Sometimes everything old is new again. And that’s the case with sponsorships in the advertising world. We believe they will have an ever-increasing role in advertising going forward. Let’s take a walk back in time.
In the late 1940s, radio was full of wonderful audio shows like “The Lone Ranger” and “Portia Faces Life.” These were fifteen minutes long, and they were “brought to you by” a brand, sometimes Ivory Soap (which is how they got the name soap operas), Quaker Oats or Crisco. At the beginning of the show, you were told who brought you the show. There was no other interruption, unless the sponsor had an offer, which was something like “send in a boxtop from Quaker Oats with your name and address and $.25 and receive a Lone Ranger glow in the dark plastic ring. Or send in the label from a can of Crisco and receive a recipe.
That’s how customer information was collected and “tracking” was done. If you liked the offer, you participated and gave your address. If not, no one followed you.
By the 1950s when TV became big, the shows were an hour long and quite expensive to produce. So there was Milton Berle, brought to you by Texaco.

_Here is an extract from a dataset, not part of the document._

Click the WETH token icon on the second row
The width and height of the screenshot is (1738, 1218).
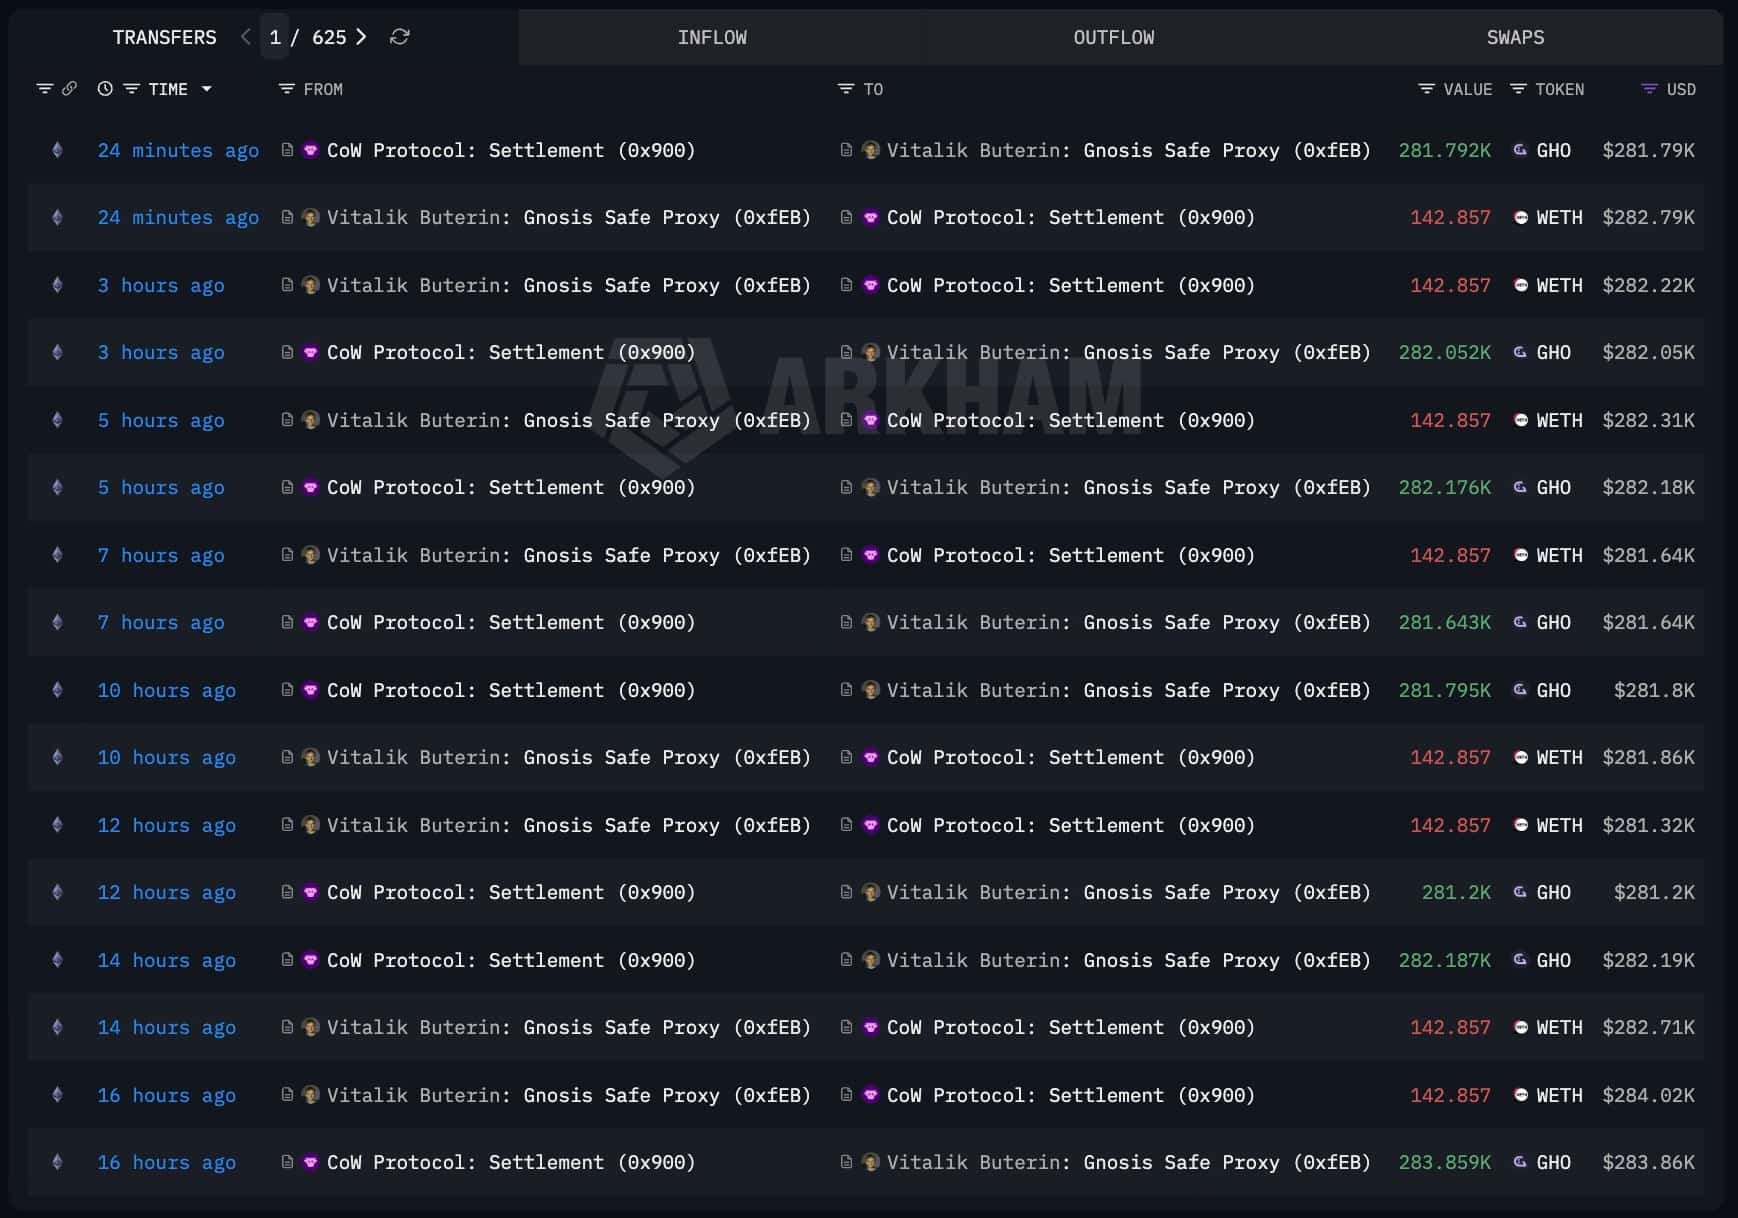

To see Berle, you had to sit through an opening song by four men in gas station uniforms:
Oh we’re the men of Texico,
We work from Maine to Mexico
There’s nothing like this Texico of ours.
Our show tonight is powerful.
We’ll wow you with an hourful
Of howls from a showerful of stars
We’re the merry Texaco men
Tonight we may be show men
Tomorrow we’ll be showmen
Tomorrow we’ll be servicing your cars.
The opening jingle, really an ad, was live and ran for 1:29. But it wasn’t even seen as an ad. There was, of course, no tracking.
And yet, 65 years later, I still sing that song to myself and think kindly of Texaco for bringing me Milton Berle, as other big brands like Procter and Gamble (now P&G) and Philip Morris Cigarettes brought us “I Love Lucy.” I still remember the bell boy in his uniform yelling “call for Philip Morris” as if he were paging a guest in the lobby of a hotel.
What’s our point? It’s that brand advertising works, and produces long-lasting brand awareness in a way that modern digital advertising doesn’t. We need that break-out creative person to design something like the opening Texico jingle or simply the “brought to you by brand name and tagline.” Looking back at these old ads, which we remember from our own childhoods, we realize how successful they actually were, and yet they were non-interruptive
We have pre-roll formats that could and should be used by advertisers for brand advertising. We’re all for pre-roll, but only if it’s worth looking at. The creative could look like a sponsorship and instead of being called an ad, these should perhaps indicate that they are sponsorships. Perhaps that would be a way to earn back the trust of consumers who are fed up by the aggressive techniques of modern digital advertising.